I am sorry to hear that. I am not familiar with your experimental details.

Following is one of my experiments.

experiments

You'd better check the validation DSC or accuracy, whichever you may value more. Sometimes, a smaller loss gives you a lower test score.
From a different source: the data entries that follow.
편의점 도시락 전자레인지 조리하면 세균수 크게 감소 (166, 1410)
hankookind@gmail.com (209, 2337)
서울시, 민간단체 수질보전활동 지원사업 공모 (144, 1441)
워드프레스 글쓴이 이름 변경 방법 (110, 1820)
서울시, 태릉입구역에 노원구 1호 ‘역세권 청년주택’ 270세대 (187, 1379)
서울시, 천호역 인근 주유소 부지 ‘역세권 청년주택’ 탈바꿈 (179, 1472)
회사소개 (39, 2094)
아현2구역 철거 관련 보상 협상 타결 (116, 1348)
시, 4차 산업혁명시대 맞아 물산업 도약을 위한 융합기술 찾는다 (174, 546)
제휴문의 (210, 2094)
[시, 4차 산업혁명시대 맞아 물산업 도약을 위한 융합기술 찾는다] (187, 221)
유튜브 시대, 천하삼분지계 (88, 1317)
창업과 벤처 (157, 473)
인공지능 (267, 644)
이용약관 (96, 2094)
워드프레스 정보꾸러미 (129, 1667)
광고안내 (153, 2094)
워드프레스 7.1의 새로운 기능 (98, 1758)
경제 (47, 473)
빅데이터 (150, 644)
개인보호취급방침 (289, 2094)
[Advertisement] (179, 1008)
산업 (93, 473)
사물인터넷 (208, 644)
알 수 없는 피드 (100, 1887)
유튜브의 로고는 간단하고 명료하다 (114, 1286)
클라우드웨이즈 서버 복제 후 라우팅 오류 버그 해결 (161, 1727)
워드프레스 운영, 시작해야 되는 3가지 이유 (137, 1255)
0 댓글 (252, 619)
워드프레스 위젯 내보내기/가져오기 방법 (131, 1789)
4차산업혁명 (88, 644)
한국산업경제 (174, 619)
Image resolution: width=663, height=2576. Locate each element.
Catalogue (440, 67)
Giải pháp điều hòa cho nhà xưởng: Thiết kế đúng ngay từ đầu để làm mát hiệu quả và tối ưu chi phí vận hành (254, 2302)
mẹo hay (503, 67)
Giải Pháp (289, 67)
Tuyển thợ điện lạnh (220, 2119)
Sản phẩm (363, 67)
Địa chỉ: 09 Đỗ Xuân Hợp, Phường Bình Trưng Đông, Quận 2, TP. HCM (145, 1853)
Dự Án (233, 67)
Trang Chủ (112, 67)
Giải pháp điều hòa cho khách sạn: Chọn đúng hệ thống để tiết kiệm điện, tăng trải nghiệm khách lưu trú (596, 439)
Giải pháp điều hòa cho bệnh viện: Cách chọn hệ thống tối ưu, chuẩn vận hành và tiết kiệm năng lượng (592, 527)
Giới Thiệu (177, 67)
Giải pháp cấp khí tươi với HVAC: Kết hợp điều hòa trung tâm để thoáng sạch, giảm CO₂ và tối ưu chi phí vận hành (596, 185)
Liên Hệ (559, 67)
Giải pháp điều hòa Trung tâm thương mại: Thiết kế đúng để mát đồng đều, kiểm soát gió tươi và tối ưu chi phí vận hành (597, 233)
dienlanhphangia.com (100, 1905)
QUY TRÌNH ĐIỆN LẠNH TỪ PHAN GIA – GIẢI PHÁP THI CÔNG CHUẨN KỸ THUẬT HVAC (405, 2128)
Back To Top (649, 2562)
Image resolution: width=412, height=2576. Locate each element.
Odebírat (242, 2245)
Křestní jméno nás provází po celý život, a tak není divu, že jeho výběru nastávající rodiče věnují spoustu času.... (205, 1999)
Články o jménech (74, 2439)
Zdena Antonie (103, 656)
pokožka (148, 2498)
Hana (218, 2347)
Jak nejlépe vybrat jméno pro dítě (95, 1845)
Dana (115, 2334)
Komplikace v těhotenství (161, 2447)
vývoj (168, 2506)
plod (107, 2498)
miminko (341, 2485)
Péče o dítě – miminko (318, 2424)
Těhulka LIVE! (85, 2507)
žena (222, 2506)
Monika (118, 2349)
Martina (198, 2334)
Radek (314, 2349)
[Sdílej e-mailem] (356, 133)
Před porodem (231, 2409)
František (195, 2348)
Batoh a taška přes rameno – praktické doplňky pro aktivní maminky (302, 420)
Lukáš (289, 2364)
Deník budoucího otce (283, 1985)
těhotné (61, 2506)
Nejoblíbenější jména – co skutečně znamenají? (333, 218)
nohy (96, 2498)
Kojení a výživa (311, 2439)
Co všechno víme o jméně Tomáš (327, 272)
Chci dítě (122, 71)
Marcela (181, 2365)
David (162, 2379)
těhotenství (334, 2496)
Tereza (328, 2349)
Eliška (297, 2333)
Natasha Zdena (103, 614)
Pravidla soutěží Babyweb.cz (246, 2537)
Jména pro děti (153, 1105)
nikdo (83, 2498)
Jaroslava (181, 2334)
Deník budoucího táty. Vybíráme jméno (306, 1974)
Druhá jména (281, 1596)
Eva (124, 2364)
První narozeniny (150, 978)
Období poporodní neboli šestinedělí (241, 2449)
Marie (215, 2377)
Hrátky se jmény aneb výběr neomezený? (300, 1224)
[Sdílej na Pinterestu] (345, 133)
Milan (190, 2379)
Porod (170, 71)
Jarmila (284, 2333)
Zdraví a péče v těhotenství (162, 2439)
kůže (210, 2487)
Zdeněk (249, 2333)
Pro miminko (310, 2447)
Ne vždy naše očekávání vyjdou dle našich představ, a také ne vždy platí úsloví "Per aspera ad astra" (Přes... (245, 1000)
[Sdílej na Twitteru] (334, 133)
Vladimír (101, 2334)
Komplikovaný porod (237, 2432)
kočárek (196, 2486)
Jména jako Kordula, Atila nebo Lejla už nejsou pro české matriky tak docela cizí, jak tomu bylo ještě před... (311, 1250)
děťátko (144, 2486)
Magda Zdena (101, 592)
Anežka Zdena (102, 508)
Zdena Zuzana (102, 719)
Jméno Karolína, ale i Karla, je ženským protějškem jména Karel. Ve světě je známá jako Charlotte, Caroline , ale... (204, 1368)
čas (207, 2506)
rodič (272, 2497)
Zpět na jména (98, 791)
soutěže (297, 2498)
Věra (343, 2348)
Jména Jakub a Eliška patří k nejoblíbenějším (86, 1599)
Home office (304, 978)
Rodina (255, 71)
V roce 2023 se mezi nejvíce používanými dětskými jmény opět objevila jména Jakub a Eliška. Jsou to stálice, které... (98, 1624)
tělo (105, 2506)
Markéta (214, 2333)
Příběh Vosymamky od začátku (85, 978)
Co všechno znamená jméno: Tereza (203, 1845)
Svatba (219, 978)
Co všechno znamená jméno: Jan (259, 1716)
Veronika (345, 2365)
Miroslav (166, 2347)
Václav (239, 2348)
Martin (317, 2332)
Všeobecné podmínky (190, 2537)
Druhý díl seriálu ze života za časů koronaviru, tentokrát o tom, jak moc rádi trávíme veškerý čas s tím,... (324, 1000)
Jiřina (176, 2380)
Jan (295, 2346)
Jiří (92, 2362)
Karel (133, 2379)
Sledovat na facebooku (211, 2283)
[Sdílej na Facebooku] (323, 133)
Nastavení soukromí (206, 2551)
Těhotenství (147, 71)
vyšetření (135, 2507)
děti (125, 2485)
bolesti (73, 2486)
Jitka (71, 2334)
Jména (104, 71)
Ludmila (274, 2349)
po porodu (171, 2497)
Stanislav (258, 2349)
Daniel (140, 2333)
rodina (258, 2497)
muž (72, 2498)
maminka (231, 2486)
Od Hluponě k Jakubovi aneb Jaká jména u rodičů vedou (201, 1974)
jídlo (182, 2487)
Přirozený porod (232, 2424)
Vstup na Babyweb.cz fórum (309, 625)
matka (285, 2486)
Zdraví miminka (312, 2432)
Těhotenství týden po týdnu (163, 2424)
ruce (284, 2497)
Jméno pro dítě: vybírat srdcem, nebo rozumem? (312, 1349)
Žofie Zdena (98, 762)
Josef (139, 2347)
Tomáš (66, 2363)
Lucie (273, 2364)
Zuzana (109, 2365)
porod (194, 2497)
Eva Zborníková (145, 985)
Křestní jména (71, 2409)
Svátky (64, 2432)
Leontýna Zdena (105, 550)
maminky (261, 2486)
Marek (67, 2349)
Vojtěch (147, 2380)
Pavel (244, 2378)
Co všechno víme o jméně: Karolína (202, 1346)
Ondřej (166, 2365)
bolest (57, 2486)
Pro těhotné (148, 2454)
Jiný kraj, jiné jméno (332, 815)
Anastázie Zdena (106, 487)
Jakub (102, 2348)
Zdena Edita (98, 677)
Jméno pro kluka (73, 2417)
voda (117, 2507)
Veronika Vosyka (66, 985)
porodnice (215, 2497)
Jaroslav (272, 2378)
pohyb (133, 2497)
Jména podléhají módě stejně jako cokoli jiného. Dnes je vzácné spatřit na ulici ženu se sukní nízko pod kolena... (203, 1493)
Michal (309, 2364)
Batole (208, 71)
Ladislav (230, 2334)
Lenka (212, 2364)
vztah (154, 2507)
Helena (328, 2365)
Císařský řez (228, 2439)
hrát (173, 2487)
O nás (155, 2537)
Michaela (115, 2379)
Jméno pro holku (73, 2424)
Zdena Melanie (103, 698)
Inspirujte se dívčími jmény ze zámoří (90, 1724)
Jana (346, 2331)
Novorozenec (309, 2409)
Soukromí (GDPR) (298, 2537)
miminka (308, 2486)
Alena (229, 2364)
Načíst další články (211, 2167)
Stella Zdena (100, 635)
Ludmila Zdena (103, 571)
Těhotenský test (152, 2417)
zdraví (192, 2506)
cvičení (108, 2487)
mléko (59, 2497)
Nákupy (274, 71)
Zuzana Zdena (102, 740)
I would recommend adjusting the channels, trying other CNN backbones (probably the same backbone), choosing the proper learning rate, using learning rate decay, and training for more epochs, etc.

Another aspect is that U-Net v2 used the 4× downsampled result as the output, because I found it won't affect the result too much but reduce computation on my dataset:

for i, o in enumerate(seg_outs):
    seg_outs[i] = F.interpolate(o, scale_factor=4, mode='bilinear')

On your own dataset, this may be different. Your UNet used all the resolutions. So you may need to adjust the code of U-Net v2, so as to use all the resolutions.